▶ Prompt:
All lines in the records below from the line with "Given: Open the rainbow-colored document icon" through the line with "The width and height of the screenshot is (482, 259)." are to be given again exactly, both ends included; the pictures are to be left out.
● ● ● ● ●
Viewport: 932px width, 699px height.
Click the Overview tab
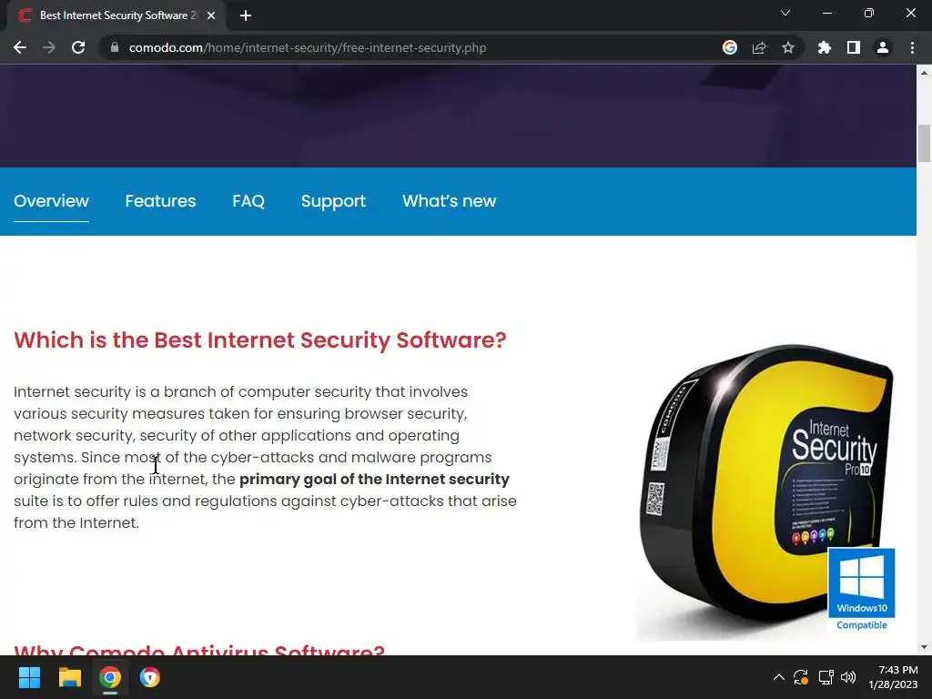(x=51, y=201)
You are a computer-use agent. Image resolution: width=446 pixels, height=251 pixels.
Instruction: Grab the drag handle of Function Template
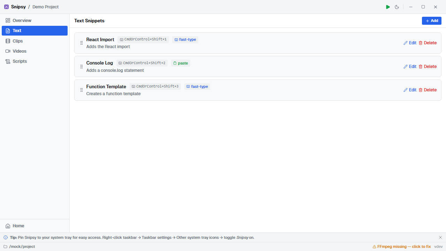pyautogui.click(x=81, y=90)
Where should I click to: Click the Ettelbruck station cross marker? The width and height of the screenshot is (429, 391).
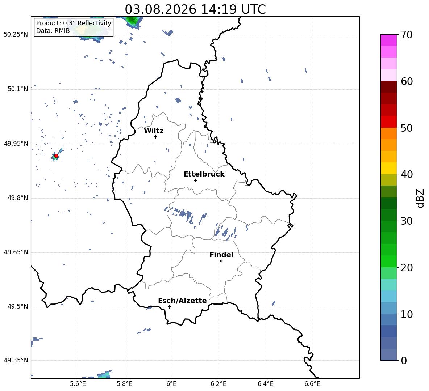click(195, 180)
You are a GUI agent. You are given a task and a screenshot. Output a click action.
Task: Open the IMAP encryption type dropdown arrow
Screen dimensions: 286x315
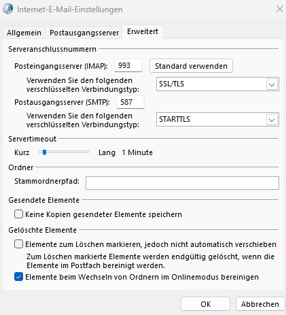click(272, 84)
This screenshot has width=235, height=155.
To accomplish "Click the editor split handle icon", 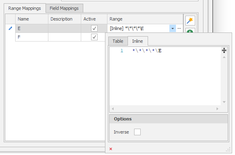I will pos(224,51).
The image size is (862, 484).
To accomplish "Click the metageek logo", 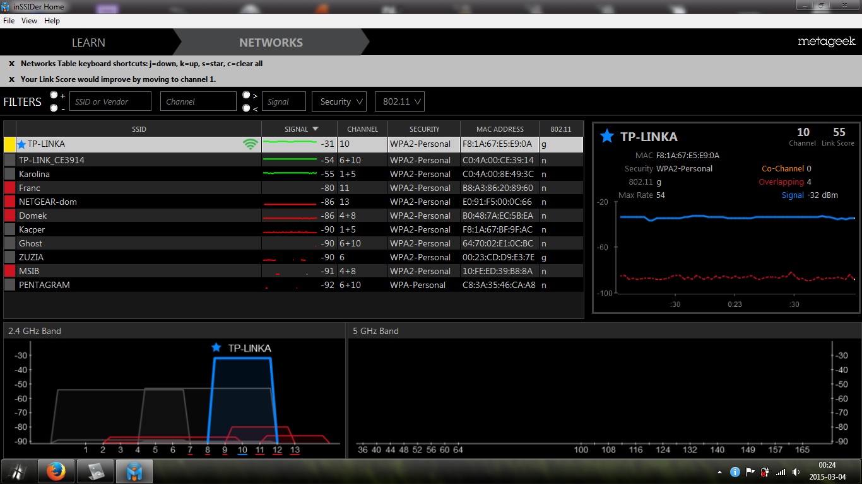I will coord(826,42).
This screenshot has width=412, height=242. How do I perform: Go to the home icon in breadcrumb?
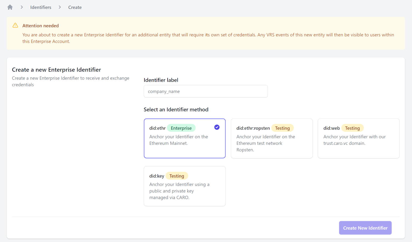(x=10, y=7)
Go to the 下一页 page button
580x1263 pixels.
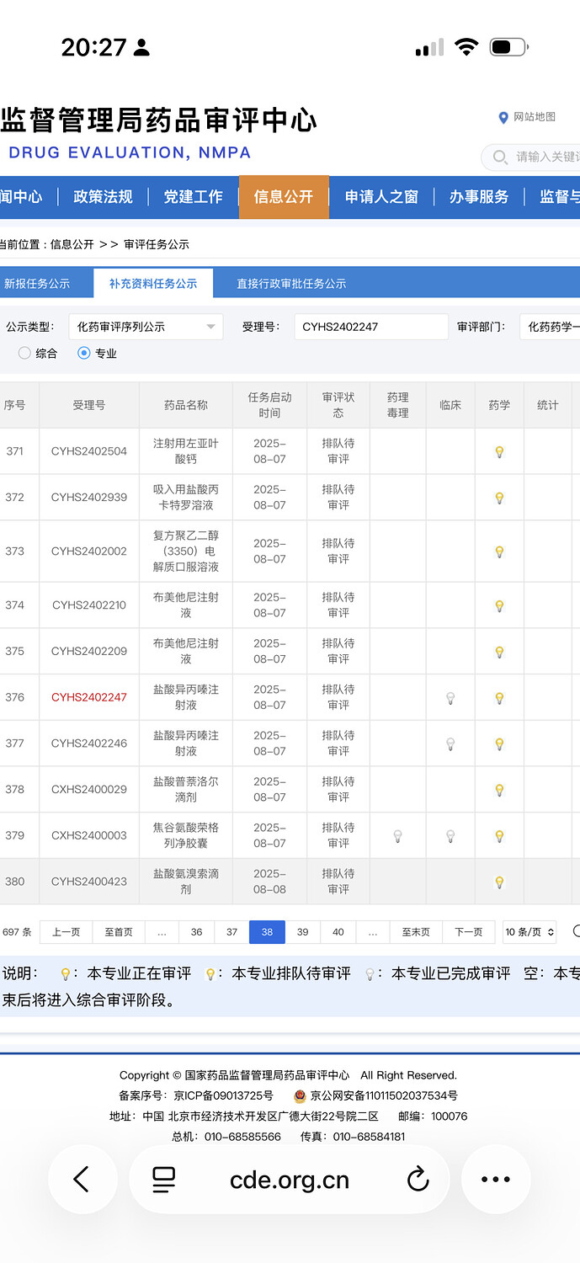tap(468, 932)
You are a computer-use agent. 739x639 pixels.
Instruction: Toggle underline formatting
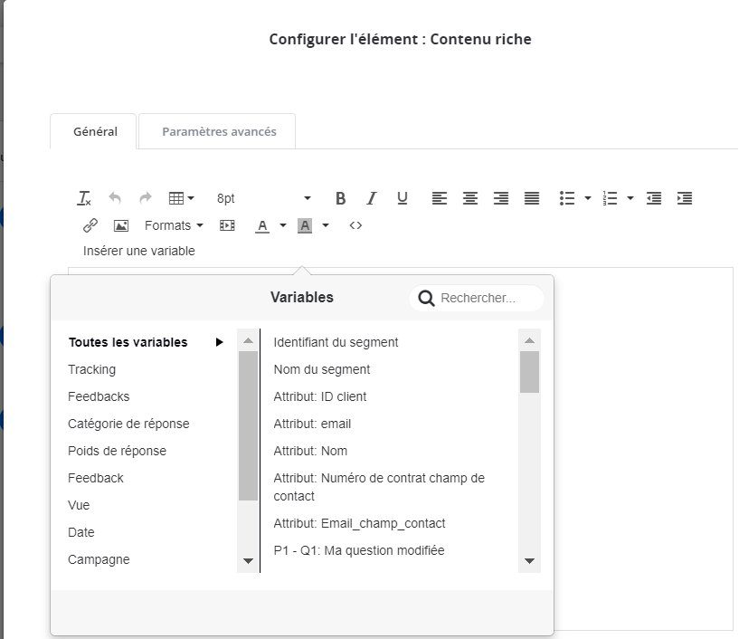pyautogui.click(x=403, y=198)
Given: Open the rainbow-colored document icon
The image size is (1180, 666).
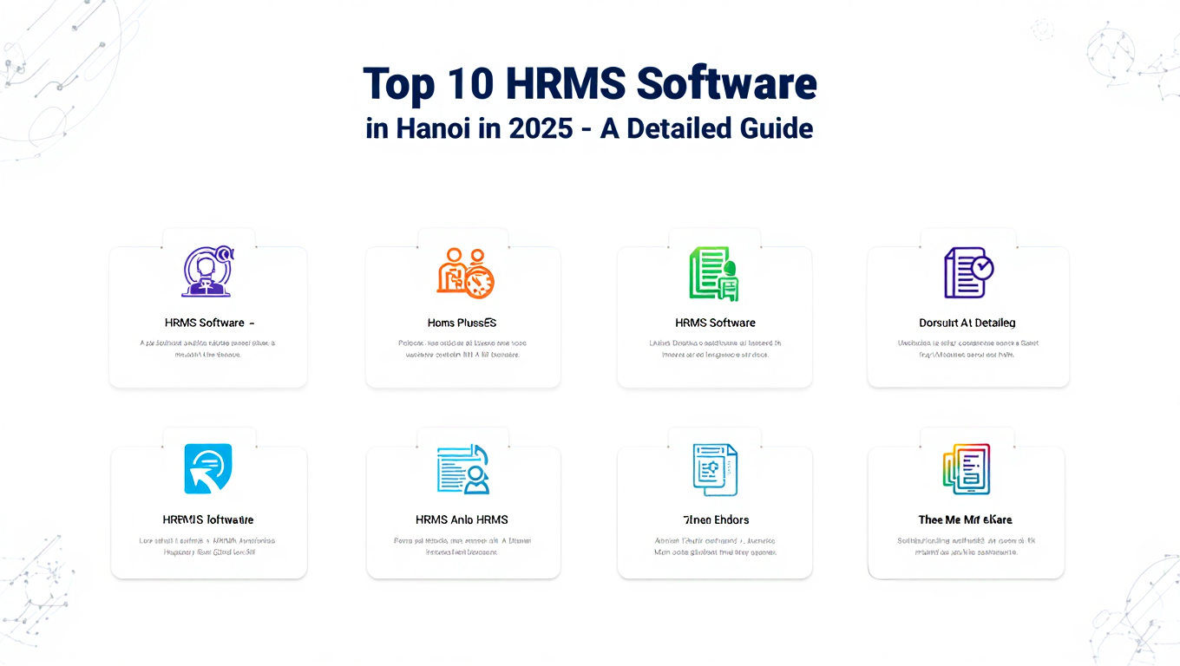Looking at the screenshot, I should (x=966, y=469).
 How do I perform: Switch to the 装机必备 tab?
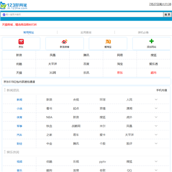pyautogui.click(x=143, y=32)
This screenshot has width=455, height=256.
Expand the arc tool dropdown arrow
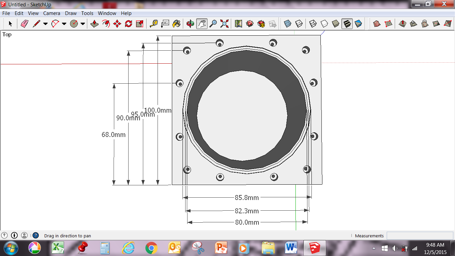[x=64, y=24]
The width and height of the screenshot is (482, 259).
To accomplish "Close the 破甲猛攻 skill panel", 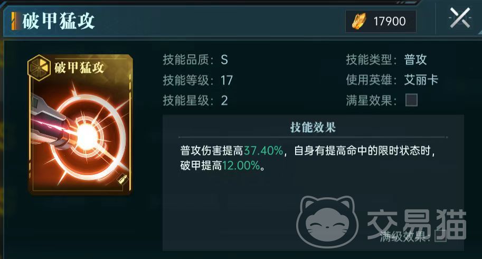I will pyautogui.click(x=459, y=18).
● ● ● ● ●
▶ Written answer:
Given: Open the rainbow-colored document icon
The image size is (1180, 666).
Looking at the screenshot, I should (x=966, y=469).
 How do I perform: Switch to the 装机必备 tab?
pyautogui.click(x=143, y=32)
This screenshot has width=455, height=256.
Expand the arc tool dropdown arrow
[x=64, y=24]
The width and height of the screenshot is (482, 259).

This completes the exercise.